In petitions submitted to the high court on Friday, Solicitor General D. John Sauer asked the justices to hear arguments on the issue early next year, which would likely result in a ruling by June.

If the high court acquiesces in that schedule, it would effectively highlight Trump's anti-birthright citizenship drive months before the Congressional midterm elections that will be pivotal for Trump to keep carrying out his agenda, as reported by Politico.

A ruling in the US President's favour would be a major victory for his immigration agenda, while a defeat would allow him to blame the justices for blocking one of his key priorities.

Trump expressed urgency on the issue by signing an anti-birthright executive order on his first day back in office in January, but it has never been implemented because four federal judges hearing lawsuits over the effort ruled that it clearly violates the 14th Amendment and longstanding Supreme Court precedent.

"The Citizenship Clause of the Fourteenth Amendment was adopted to grant citizenship to freed slaves and their children, not to the children of illegal aliens, birth tourists, and temporary visitors," Sauer wrote. "The plain text of the Clause requires more than birth on US soil alone," Politico reported.

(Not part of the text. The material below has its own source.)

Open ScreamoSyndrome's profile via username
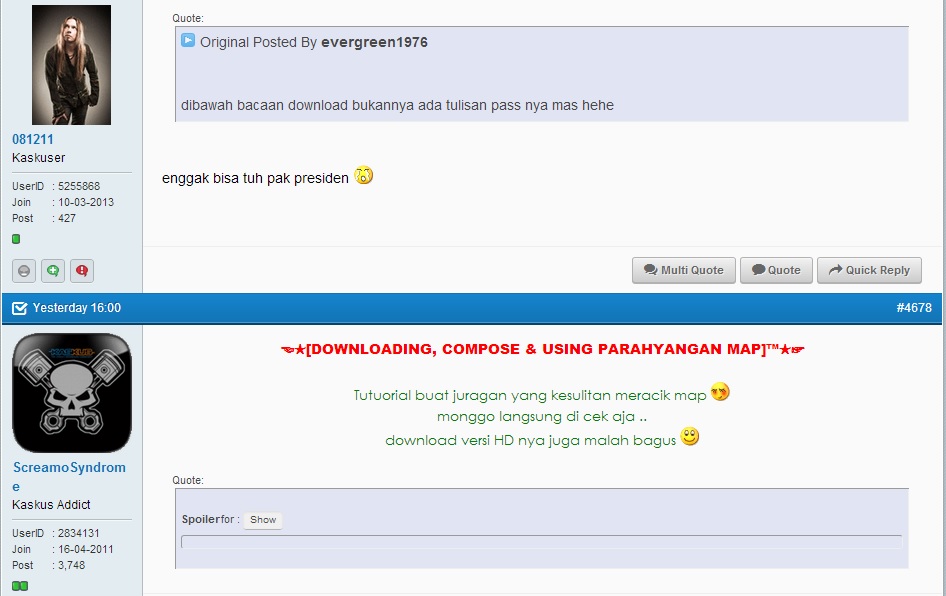Screen dimensions: 946x596 pos(69,467)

However, all the district court judges who have considered the issue in recent months rejected that position, often in withering terms. They pointed to a broad legal consensus that nearly everyone born in the US acquires citizenship automatically at birth. The leading Supreme Court case on the issue, Wong Kim Ark v. US, held that a child born in the US to parents from China was entitled to US citizenship.

The Trump administration brought several birthright citizenship cases to the Supreme Court earlier this year, but only to ask the justices to use them as a vehicle to narrow the practice of individual federal judges issuing nationwide injunctions to block federal government policies. The high court granted that request in a 6-3 ruling in June, but did not opine on whether the underlying Trump policy is constitutional, Politico reported. (ANI)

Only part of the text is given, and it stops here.